Given information.

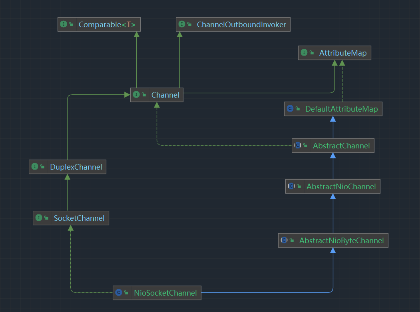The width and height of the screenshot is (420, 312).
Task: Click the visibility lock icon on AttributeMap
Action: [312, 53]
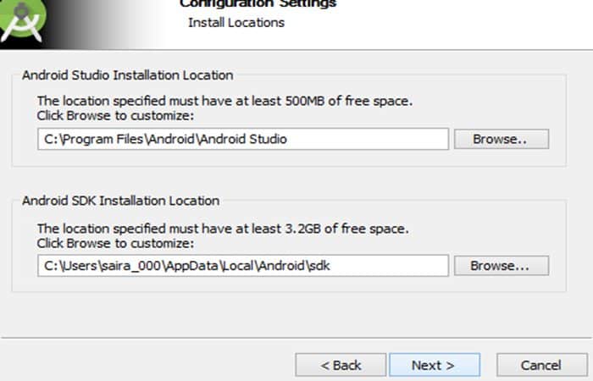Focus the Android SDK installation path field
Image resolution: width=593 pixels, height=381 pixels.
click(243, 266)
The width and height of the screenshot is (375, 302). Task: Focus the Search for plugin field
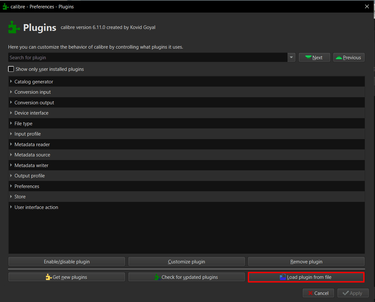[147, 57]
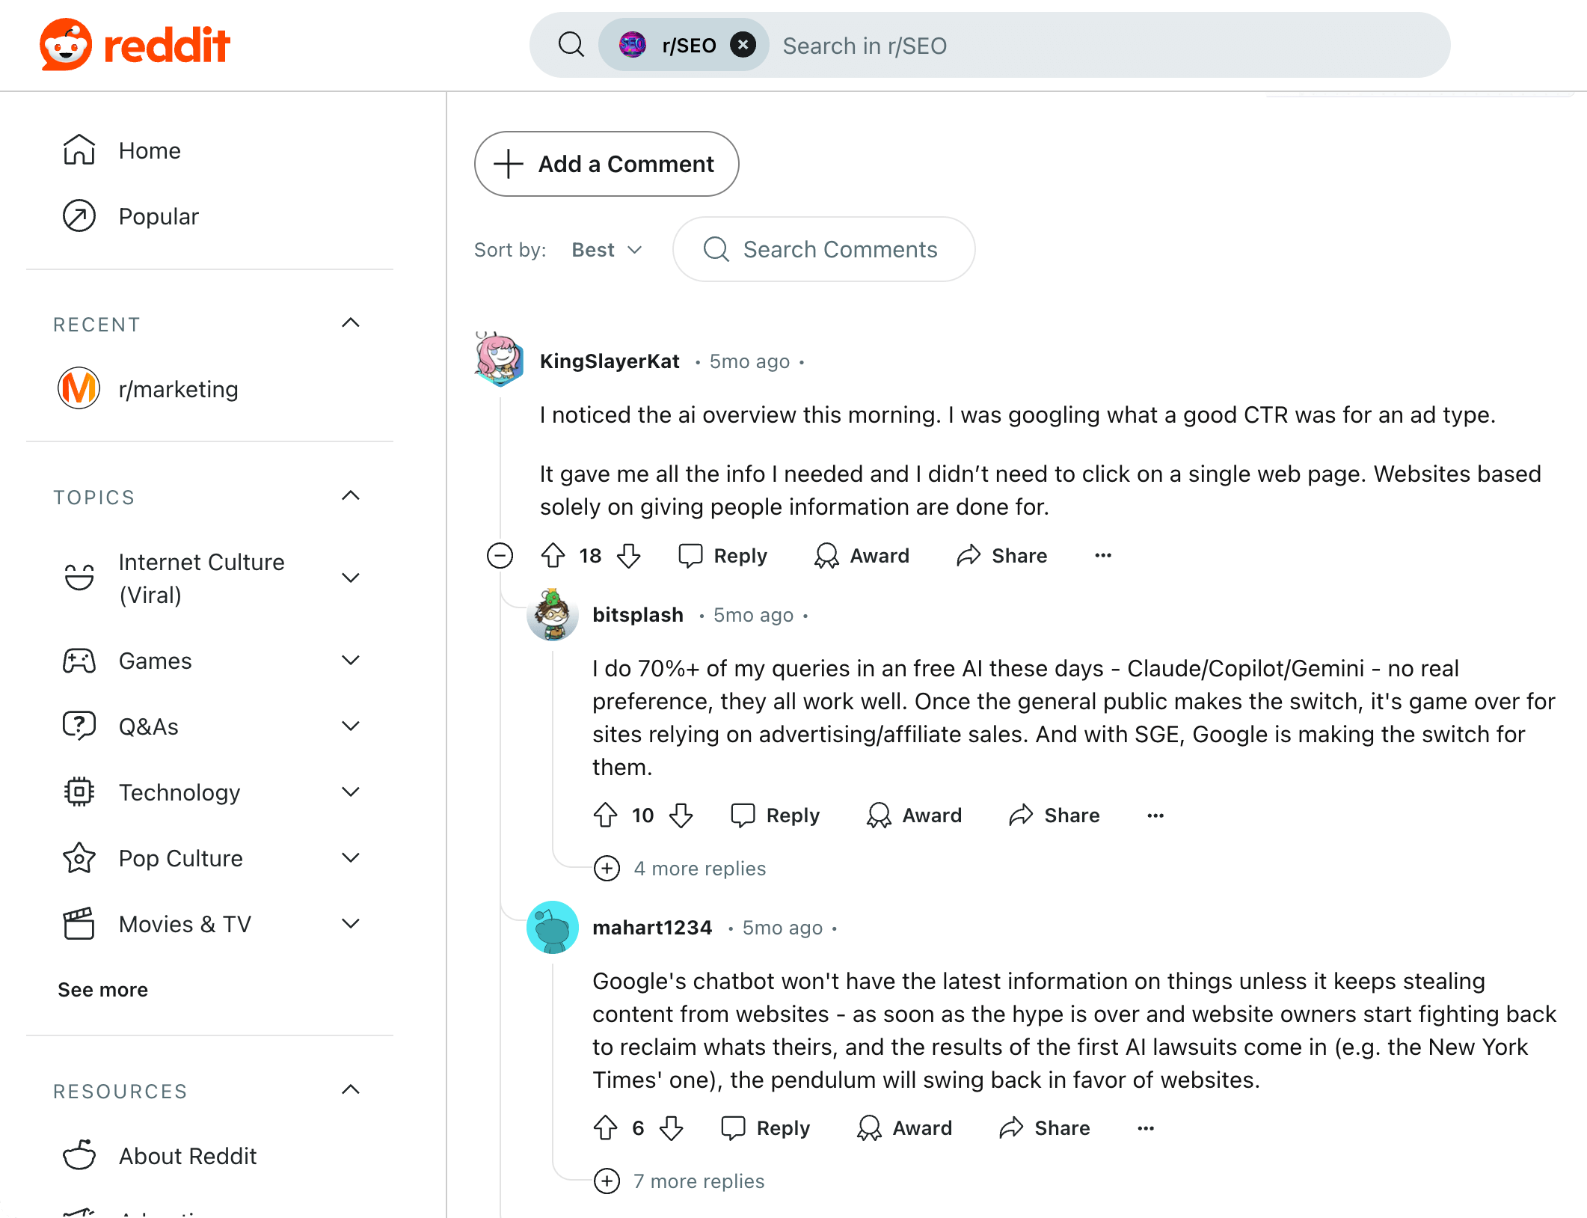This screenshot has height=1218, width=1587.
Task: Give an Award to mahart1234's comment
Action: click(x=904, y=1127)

What is required. Repeat the line containing "The width and height of the screenshot is (375, 302)." and every line after it up to the end of the material above, exactly as they stand, minus the pictures.

The completed task.
The width and height of the screenshot is (375, 302). Task: Focus the Search for plugin field
[147, 57]
This screenshot has height=1218, width=1587.
Task: Give an Award to mahart1234's comment
Action: click(x=904, y=1127)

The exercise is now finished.